Copy the material from the line containing "Image resolution: width=1066" down to the line containing "[x=826, y=473]", including both of those lines, without changing anything.

▸ Records provided:
☆ ☆ ☆ ☆

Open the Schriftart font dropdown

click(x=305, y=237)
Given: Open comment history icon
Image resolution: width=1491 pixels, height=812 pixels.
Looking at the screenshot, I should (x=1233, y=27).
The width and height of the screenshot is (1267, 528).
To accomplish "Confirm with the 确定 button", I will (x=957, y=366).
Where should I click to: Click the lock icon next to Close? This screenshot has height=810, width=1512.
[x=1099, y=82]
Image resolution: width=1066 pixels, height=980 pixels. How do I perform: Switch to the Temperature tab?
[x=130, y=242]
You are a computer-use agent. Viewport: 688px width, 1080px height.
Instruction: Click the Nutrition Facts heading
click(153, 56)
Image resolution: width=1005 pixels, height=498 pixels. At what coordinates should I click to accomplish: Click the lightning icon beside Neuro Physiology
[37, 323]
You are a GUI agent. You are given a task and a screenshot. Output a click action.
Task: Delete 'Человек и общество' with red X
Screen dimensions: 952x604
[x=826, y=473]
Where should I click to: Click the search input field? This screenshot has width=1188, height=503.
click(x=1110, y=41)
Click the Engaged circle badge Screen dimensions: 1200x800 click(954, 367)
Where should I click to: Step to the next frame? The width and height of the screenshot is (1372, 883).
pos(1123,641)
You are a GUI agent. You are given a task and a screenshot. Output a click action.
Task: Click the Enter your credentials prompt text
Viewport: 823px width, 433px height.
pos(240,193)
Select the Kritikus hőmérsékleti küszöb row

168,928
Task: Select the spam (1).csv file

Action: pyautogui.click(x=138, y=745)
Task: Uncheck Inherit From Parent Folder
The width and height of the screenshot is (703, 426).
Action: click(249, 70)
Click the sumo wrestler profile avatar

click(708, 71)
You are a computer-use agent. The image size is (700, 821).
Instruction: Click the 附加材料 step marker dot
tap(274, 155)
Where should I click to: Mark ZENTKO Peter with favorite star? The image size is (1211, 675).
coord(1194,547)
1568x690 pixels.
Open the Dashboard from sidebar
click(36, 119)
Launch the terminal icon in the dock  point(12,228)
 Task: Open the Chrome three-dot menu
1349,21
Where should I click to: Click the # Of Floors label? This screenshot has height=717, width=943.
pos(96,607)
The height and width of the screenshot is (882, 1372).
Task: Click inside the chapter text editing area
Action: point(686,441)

☆ ☆ ☆ ☆

▸ Exercise answer:
Image resolution: width=1066 pixels, height=980 pixels. How do I perform: Switch to the Temperature tab?
[x=130, y=242]
You are a computer-use agent. Viewport: 688px width, 1080px height.
Instruction: Click the Nutrition Facts heading
click(153, 56)
Image resolution: width=1005 pixels, height=498 pixels. At what coordinates should I click to accomplish: Click the lightning icon beside Neuro Physiology
[37, 323]
You are a GUI agent. You are given a task and a screenshot. Output a click action.
Task: Delete 'Человек и общество' with red X
Screen dimensions: 952x604
[x=826, y=473]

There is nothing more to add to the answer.